WWW. WEDNESDAY asks three questions to prompt you to speak bookishly. To participate, and to see how other book lovers responded, click here.  

1. What are you currently reading? Written in Blood by Diane Fanning. In 2001, Michael Peterson called 911. His wife, Kathleen, was dead at the foot of the basement stairs. He insisted she fell after too many glasses of wine and hit her head. The police didn't believe this for a moment.

I was self-employed (underemployed) in 2003 and watched Peterson's trial almost daily. I've wanted to revisit it ever since I heard Colin Firth was going to play Petersen in an upcoming HBO mini-series.

Let me state it plainly: I believe he beat his wife to death when she confronted him about his gay trysts. I think that this soulless sociopath quickly did the math: if Kathleen left him, he'd be penniless; if he killed her, he'd be a millionaire, thanks to her life insurance and benefits. While watching the trial in real-time, I came to hate him. The facts of this case have not improved my appraisal.

But this book is so very biased, I can see why people may be sympathetic to the pro-Peterson Netflix documentary series Staircase. Example, Diane Fanning completely fangirls over prosecutor Freda Black. I thought she was a clown. From this book, you would never get how over-the-top, bug-eyed, Suzanne-Sugarbaker-on-steroids she was before the jury. Conversely, Fanning consistently slams defense attorney David Rudolf for being "arrogant." Too slick in his fancy suits. Too mean to prosecution witnesses. In real time, I didn't see that at all. I saw a trial lawyer defending his client, which is how the system works. I disagreed with just about everything out of his mouth, but I appreciated his passion and (seeming) sincerity.

I've been a juror twice, once in a murder trial. I wonder if Ms. Fanning has ever sat in a jury box.

So, do I recommend this book? Kinda/sorta. It's a fascinating case and Fanning is thorough (if not unbiased). She also brings Kathleen Peterson to life on these pages. So often the victims are forgotten. I'm adding a photo of her here, just to emphasize that she was:
•  The first woman to be accepted into the engineering program at Duke University

A white-collar female trailblazer. Kathleen was an executive first at Merck and then at Nortel. Pharma and tech. In the 80s, when her career was beginning, these were not exactly diverse or welcoming executive suites.

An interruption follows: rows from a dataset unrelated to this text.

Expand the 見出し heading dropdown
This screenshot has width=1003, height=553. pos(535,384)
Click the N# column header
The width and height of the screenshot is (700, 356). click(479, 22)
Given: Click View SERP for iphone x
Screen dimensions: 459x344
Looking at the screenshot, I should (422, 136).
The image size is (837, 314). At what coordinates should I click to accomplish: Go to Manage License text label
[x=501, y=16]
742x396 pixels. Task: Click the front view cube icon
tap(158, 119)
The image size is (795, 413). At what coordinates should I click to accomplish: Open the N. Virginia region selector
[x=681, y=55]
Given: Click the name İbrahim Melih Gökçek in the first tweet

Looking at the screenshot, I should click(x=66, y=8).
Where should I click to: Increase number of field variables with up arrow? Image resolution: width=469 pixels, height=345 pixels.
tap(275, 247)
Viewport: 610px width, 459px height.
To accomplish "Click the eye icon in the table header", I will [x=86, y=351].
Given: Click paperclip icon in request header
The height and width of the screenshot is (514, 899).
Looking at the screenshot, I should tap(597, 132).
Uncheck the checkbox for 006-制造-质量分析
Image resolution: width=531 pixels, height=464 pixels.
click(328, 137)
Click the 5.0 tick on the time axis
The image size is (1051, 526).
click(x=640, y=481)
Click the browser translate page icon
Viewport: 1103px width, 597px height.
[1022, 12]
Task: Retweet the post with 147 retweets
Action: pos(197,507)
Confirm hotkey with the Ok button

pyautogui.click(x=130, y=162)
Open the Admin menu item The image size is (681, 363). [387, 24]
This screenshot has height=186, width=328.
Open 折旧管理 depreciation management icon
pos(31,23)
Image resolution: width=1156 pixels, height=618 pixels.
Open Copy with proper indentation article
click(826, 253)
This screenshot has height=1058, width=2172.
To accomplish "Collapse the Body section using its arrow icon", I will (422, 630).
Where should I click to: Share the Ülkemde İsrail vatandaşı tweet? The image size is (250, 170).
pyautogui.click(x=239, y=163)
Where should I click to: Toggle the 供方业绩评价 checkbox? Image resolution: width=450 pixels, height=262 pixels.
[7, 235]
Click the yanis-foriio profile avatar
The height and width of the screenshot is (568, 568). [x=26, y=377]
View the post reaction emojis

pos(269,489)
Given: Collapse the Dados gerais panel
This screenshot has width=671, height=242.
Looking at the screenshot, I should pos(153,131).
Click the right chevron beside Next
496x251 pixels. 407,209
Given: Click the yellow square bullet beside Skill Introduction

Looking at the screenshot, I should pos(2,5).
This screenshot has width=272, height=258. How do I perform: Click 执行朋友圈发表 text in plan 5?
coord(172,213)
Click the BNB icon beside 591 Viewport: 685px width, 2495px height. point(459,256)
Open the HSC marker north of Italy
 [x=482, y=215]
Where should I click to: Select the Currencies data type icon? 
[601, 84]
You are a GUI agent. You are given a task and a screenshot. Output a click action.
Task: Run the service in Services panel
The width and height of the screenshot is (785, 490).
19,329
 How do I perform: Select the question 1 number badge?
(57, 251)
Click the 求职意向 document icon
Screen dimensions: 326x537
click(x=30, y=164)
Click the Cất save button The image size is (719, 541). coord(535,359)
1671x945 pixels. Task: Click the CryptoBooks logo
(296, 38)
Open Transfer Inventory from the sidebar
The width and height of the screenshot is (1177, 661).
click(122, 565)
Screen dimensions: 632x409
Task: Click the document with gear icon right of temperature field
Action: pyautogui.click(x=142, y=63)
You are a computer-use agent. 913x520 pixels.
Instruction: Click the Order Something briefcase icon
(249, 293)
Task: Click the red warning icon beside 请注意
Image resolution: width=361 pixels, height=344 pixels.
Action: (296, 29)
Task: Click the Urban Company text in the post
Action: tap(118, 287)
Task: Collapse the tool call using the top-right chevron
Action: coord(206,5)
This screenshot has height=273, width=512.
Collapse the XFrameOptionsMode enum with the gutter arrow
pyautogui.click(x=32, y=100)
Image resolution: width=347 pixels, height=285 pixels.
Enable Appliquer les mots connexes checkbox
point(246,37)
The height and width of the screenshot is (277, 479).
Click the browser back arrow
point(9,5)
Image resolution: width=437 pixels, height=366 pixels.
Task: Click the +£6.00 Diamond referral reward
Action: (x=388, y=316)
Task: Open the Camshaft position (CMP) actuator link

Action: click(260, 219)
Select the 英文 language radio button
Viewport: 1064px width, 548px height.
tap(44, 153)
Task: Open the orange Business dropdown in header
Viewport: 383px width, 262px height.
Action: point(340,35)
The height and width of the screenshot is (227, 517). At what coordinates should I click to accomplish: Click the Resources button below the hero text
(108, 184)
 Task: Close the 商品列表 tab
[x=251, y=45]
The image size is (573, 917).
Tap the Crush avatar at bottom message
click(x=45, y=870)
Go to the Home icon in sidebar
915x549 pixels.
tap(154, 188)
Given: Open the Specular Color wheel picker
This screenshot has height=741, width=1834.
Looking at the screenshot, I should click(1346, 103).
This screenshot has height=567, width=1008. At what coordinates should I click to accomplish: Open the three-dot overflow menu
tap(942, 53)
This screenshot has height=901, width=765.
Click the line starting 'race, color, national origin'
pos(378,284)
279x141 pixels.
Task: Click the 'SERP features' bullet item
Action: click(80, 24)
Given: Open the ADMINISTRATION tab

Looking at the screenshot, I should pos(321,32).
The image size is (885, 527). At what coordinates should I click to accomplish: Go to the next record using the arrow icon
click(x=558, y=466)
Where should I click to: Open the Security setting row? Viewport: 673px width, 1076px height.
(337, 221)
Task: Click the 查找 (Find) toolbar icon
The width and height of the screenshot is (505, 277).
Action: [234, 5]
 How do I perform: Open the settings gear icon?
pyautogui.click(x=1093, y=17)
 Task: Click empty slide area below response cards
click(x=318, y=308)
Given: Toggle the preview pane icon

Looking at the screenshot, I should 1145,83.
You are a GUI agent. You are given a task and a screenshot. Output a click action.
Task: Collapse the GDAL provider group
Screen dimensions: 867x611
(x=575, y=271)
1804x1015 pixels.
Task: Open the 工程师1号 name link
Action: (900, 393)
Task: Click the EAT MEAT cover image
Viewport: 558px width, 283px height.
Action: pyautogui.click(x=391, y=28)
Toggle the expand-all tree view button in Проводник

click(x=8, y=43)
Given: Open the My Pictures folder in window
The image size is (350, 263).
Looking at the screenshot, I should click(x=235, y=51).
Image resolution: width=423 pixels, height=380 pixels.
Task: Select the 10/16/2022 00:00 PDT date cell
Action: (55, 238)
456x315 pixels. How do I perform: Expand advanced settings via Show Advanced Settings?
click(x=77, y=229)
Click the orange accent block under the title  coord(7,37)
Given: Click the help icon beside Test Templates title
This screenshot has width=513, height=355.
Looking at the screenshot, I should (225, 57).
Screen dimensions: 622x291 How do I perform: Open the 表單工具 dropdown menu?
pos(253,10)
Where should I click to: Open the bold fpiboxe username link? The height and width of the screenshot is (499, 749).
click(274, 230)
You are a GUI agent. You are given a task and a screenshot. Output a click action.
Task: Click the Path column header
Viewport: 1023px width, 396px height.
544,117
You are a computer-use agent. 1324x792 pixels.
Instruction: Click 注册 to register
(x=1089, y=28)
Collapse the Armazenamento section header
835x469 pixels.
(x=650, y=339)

•  A philanthropist, a force in the Durham arts community.

•  A loving mother, not only to her own daughter Caitlin but to the teenage girls Peterson brought to their marriage.

RIP, Kathleen.

2. What did you recently finish reading? The Couple Next Door by Shari Lapena. Anne and Marco are invited to dinner by the couple next door. At the last moment, their babysitter cancels. Anne wants to stay home with their 6-month-old daughter, but Marco insists they go anyway. It's just next door! Theirs is a row house, they share a wall with their neighbors so they couldn't be any closer. They have a baby monitor so they can hear every noise the baby makes. If little Cora needs them, they can be home in less than two minutes. What could go wrong?


What a roller coaster ride this one is! The plot is twisty. The narration is spare, which gives it a distinct documentary feel. My only complaint is that it ends too abruptly. I'm sure I had a "what the hey?" look on my face at the finish. I would have preferred a denouement, a where-are-they-now about each of the characters.

This is one of those books that makes me glad I'm a barren spinster. No one is happily married. No one is as he or she seems. Everyone has secrets and everyone stands to lose if the whole truth comes out.

3. What will you read next? Last Girl Ghosted by Lisa Unger. The library just pinged. It's available!